::: Data for review :::

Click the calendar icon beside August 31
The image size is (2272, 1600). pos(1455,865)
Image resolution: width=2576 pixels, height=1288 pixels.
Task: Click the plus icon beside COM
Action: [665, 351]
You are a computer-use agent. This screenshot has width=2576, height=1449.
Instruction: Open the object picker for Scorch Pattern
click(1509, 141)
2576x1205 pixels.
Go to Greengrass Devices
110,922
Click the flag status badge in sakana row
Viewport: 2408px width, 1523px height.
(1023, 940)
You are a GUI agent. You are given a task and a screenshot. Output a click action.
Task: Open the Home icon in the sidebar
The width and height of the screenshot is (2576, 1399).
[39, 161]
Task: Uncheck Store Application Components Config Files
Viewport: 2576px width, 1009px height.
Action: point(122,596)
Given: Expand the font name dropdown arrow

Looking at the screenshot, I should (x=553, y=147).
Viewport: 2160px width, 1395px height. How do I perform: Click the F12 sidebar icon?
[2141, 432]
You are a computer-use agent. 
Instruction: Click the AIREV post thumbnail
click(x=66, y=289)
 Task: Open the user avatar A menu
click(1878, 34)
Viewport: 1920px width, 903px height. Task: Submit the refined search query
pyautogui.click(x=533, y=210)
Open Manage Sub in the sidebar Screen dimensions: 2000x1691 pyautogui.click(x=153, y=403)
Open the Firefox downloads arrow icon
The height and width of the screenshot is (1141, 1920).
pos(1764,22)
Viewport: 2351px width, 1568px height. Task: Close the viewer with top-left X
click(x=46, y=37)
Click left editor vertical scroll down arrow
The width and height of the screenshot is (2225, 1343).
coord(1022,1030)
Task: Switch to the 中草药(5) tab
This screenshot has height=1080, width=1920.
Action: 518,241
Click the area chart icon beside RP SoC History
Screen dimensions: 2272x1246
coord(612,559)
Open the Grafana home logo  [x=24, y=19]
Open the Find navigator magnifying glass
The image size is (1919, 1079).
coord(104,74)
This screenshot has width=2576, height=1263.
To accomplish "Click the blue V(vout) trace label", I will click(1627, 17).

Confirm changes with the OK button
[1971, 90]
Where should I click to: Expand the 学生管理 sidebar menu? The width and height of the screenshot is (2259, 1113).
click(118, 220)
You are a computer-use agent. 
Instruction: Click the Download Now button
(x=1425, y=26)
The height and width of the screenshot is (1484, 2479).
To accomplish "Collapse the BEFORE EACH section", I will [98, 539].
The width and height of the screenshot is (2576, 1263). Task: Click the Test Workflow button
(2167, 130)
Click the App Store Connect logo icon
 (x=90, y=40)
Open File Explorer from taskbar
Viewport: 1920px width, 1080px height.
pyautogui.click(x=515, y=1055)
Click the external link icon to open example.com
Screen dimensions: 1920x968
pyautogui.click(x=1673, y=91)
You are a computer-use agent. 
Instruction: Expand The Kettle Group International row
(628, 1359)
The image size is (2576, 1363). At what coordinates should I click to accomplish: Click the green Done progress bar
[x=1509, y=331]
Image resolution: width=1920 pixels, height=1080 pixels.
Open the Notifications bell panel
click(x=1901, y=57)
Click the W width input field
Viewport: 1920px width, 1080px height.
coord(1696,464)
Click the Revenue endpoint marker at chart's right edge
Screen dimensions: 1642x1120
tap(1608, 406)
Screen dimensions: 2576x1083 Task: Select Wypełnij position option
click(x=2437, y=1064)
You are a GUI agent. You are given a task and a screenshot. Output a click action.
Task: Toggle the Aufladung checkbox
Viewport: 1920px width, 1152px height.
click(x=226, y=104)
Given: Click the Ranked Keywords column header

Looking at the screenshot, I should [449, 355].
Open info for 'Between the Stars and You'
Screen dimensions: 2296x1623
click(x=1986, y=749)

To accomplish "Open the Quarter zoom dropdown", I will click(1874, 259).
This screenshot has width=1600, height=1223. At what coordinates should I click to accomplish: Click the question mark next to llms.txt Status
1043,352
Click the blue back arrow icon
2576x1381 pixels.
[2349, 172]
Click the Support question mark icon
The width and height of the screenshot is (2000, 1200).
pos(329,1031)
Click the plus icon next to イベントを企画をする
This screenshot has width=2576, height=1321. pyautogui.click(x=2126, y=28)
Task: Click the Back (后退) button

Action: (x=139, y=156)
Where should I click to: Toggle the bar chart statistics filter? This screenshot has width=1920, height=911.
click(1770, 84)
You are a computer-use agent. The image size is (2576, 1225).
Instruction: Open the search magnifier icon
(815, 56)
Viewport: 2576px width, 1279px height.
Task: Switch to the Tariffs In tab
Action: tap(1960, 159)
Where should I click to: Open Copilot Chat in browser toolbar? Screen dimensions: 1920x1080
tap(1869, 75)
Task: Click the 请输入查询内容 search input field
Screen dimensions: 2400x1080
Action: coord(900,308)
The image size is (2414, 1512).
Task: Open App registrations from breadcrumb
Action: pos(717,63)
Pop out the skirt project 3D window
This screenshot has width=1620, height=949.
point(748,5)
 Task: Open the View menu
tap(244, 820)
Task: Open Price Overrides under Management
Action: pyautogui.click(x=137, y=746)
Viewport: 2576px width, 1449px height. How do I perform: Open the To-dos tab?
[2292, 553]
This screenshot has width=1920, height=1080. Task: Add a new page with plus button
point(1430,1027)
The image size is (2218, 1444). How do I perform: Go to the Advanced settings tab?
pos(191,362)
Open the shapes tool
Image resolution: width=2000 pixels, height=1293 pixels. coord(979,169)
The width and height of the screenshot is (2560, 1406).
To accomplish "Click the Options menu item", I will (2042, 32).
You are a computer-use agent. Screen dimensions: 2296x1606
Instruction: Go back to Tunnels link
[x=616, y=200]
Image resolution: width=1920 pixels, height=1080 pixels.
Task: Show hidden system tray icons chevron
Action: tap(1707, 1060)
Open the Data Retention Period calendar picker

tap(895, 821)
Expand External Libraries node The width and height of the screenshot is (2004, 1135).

:::

**Problem details**
Write out the records shown above, exactly as they appear.

**Written answer**
Click the calendar icon beside August 31
The image size is (2272, 1600). pos(1455,865)
Image resolution: width=2576 pixels, height=1288 pixels.
Task: Click the plus icon beside COM
Action: [665, 351]
You are a computer-use agent. This screenshot has width=2576, height=1449.
Instruction: Open the object picker for Scorch Pattern
click(1509, 141)
2576x1205 pixels.
Go to Greengrass Devices
110,922
Click the flag status badge in sakana row
Viewport: 2408px width, 1523px height.
(1023, 940)
You are a GUI agent. You are given a task and a screenshot. Output a click action.
Task: Open the Home icon in the sidebar
The width and height of the screenshot is (2576, 1399).
[39, 161]
Task: Uncheck Store Application Components Config Files
Viewport: 2576px width, 1009px height.
Action: point(122,596)
Given: Expand the font name dropdown arrow

Looking at the screenshot, I should (x=553, y=147).
Viewport: 2160px width, 1395px height. How do I perform: Click the F12 sidebar icon?
[2141, 432]
You are a computer-use agent. 
Instruction: Click the AIREV post thumbnail
click(x=66, y=289)
 Task: Open the user avatar A menu
click(1878, 34)
Viewport: 1920px width, 903px height. Task: Submit the refined search query
pyautogui.click(x=533, y=210)
Open Manage Sub in the sidebar Screen dimensions: 2000x1691 pyautogui.click(x=153, y=403)
Open the Firefox downloads arrow icon
The height and width of the screenshot is (1141, 1920).
pos(1764,22)
Viewport: 2351px width, 1568px height. Task: Close the viewer with top-left X
click(x=46, y=37)
Click left editor vertical scroll down arrow
The width and height of the screenshot is (2225, 1343).
coord(1022,1030)
Task: Switch to the 中草药(5) tab
This screenshot has height=1080, width=1920.
Action: 518,241
Click the area chart icon beside RP SoC History
Screen dimensions: 2272x1246
coord(612,559)
Open the Grafana home logo  [x=24, y=19]
Open the Find navigator magnifying glass
The image size is (1919, 1079).
coord(104,74)
This screenshot has width=2576, height=1263.
To accomplish "Click the blue V(vout) trace label", I will click(1627, 17).

Confirm changes with the OK button
[1971, 90]
Where should I click to: Expand the 学生管理 sidebar menu? The width and height of the screenshot is (2259, 1113).
click(118, 220)
You are a computer-use agent. 
Instruction: Click the Download Now button
(x=1425, y=26)
The height and width of the screenshot is (1484, 2479).
To accomplish "Collapse the BEFORE EACH section", I will [98, 539].
The width and height of the screenshot is (2576, 1263). Task: Click the Test Workflow button
(2167, 130)
Click the App Store Connect logo icon
 (x=90, y=40)
Open File Explorer from taskbar
Viewport: 1920px width, 1080px height.
pyautogui.click(x=515, y=1055)
Click the external link icon to open example.com
Screen dimensions: 1920x968
pyautogui.click(x=1673, y=91)
You are a computer-use agent. 
Instruction: Expand The Kettle Group International row
(628, 1359)
The image size is (2576, 1363). At what coordinates should I click to accomplish: Click the green Done progress bar
[x=1509, y=331]
Image resolution: width=1920 pixels, height=1080 pixels.
Open the Notifications bell panel
click(x=1901, y=57)
Click the W width input field
Viewport: 1920px width, 1080px height.
coord(1696,464)
Click the Revenue endpoint marker at chart's right edge
Screen dimensions: 1642x1120
tap(1608, 406)
Screen dimensions: 2576x1083 Task: Select Wypełnij position option
click(x=2437, y=1064)
You are a GUI agent. You are given a task and a screenshot. Output a click action.
Task: Toggle the Aufladung checkbox
Viewport: 1920px width, 1152px height.
click(x=226, y=104)
Given: Click the Ranked Keywords column header

Looking at the screenshot, I should [449, 355].
Open info for 'Between the Stars and You'
Screen dimensions: 2296x1623
click(x=1986, y=749)

To accomplish "Open the Quarter zoom dropdown", I will click(1874, 259).
This screenshot has width=1600, height=1223. At what coordinates should I click to accomplish: Click the question mark next to llms.txt Status
1043,352
Click the blue back arrow icon
2576x1381 pixels.
[2349, 172]
Click the Support question mark icon
The width and height of the screenshot is (2000, 1200).
pos(329,1031)
Click the plus icon next to イベントを企画をする
This screenshot has width=2576, height=1321. pyautogui.click(x=2126, y=28)
Task: Click the Back (后退) button

Action: (x=139, y=156)
Where should I click to: Toggle the bar chart statistics filter? This screenshot has width=1920, height=911.
click(1770, 84)
You are a computer-use agent. The image size is (2576, 1225).
Instruction: Open the search magnifier icon
(815, 56)
Viewport: 2576px width, 1279px height.
Task: Switch to the Tariffs In tab
Action: tap(1960, 159)
Where should I click to: Open Copilot Chat in browser toolbar? Screen dimensions: 1920x1080
tap(1869, 75)
Task: Click the 请输入查询内容 search input field
Screen dimensions: 2400x1080
Action: coord(900,308)
The image size is (2414, 1512).
Task: Open App registrations from breadcrumb
Action: pos(717,63)
Pop out the skirt project 3D window
This screenshot has width=1620, height=949.
point(748,5)
 Task: Open the View menu
tap(244, 820)
Task: Open Price Overrides under Management
Action: pyautogui.click(x=137, y=746)
Viewport: 2576px width, 1449px height. How do I perform: Open the To-dos tab?
[2292, 553]
This screenshot has width=1920, height=1080. Task: Add a new page with plus button
point(1430,1027)
The image size is (2218, 1444). How do I perform: Go to the Advanced settings tab?
pos(191,362)
Open the shapes tool
Image resolution: width=2000 pixels, height=1293 pixels. coord(979,169)
The width and height of the screenshot is (2560, 1406).
To accomplish "Click the Options menu item", I will (2042, 32).
You are a computer-use agent. Screen dimensions: 2296x1606
Instruction: Go back to Tunnels link
[x=616, y=200]
Image resolution: width=1920 pixels, height=1080 pixels.
Task: Show hidden system tray icons chevron
Action: tap(1707, 1060)
Open the Data Retention Period calendar picker

tap(895, 821)
Expand External Libraries node The width and height of the screenshot is (2004, 1135).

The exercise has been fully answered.